Después del tratamiento

- Es habitual la aparición de un leve enrojecimiento o inflamación en las zonas tratadas. Ello es signo de que el tratamiento ha sido eficaz. Este hecho puede tener una duración de unas 72 horas como máximo.
- Puede hacer vida normal, ejercicio físico, ducharse y lavar la zona tratada. aunque deberá hacerse con suavidad y cuidado para no incrementar la inflamación y enrojecimiento que se produce debido al tratamiento. Evite acudir a la sauna o el agua muy caliente en el baño hasta pasadas 24 horas.
- Algunos pacientes (de piel oscura o bronceada generalmente) pueden experimentar pequeñas vesículas o ampollas que desaparecen. Raramente pueden dejar un cambio en el color de la piel que se normalizará posteriormente pasadas unas semanas.

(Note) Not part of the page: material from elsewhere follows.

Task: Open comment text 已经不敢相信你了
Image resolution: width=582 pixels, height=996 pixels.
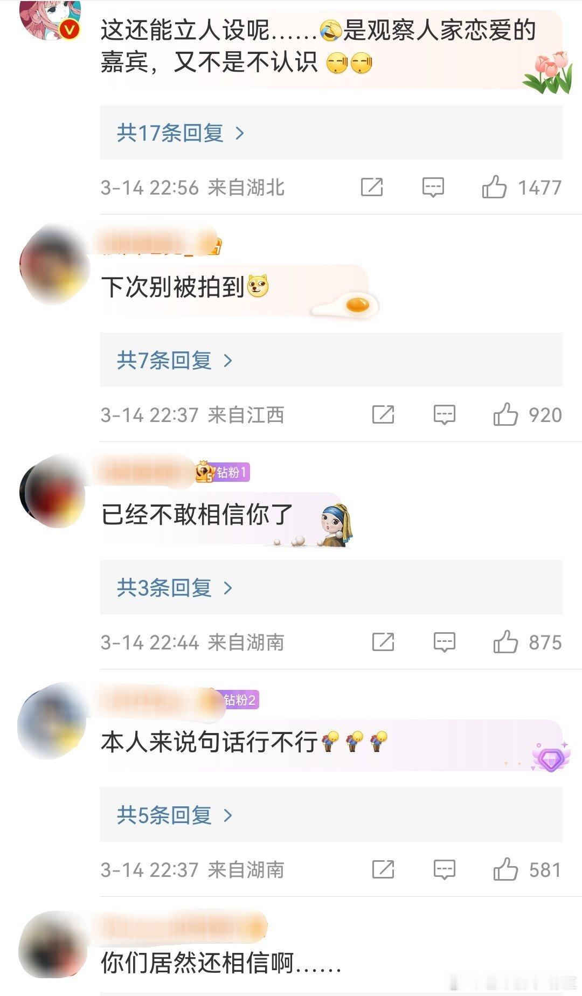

- Cuando hayan transcurrido varios días, el pelo tratado se desprenderá fácilmente de sus folículos.
- Este hecho puede ser interpretado de una forma errónea por el paciente deduciendo que el pelo vuelve a crecer y no ha sido eficaz el tratamiento.
- Ello no debe alarmar, el tratamiento ha sido eficaz con seguridad y simplemente implica que el resto del pelo tratado con láser ha de eliminarse y la única vía de salida y eliminación al exterior es el propio folículo, dando la impresión de que crece de nuevo cuando realmente sólo está cayendo definitivamente. Puede ayudársele a caer friccionando suavemente con una toallita humedecida. La hidratación local favorece la caída del pelo destruido.
- Puede aplicar en la zona tratada gel de Aloe Vera o cremas hidratantes.
- En caso de exponer la piel al sol deberá utilizar un protector solar mínimo de 30 SPF (facial todo el año).
- Advierta de cualquier efecto secundario que percibiese en la zona tratada; no dude en consultarnos.